Rewrite the material below, from the line containing "506x168 pixels. At" through the line containing "Looking at the screenshot, I should 207,337.", as a Markdown table with the columns No. and Text, one numbered row per line. Skip blank lines and leave out the pictures.

SUPPLIED MATERIAL:
▬▬▬
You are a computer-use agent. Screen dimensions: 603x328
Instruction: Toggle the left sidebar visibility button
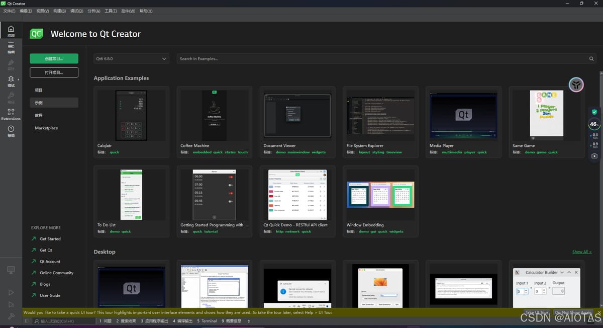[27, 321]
▬▬▬
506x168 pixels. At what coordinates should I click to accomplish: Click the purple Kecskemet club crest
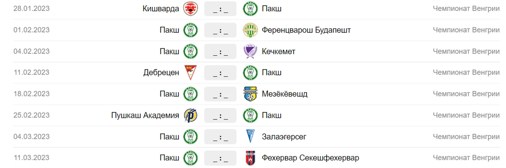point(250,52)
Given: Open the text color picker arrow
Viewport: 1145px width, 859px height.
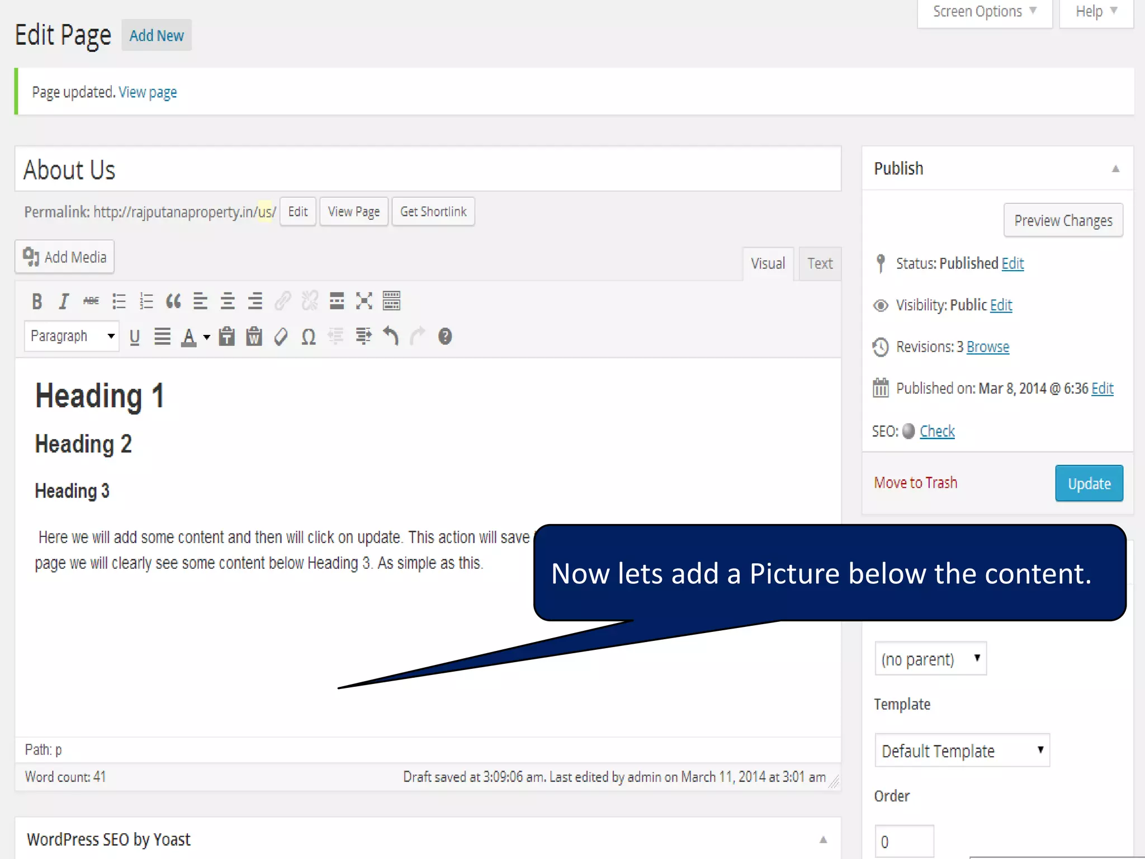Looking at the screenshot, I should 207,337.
▬▬▬
SOLUTION:
| No. | Text |
|---|---|
| 1 | 506x168 pixels. At what coordinates should I click to accomplish: Click the purple Kecskemet club crest |
| 2 | point(250,52) |
| 3 | Given: Open the text color picker arrow |
| 4 | Viewport: 1145px width, 859px height. |
| 5 | Looking at the screenshot, I should 207,337. |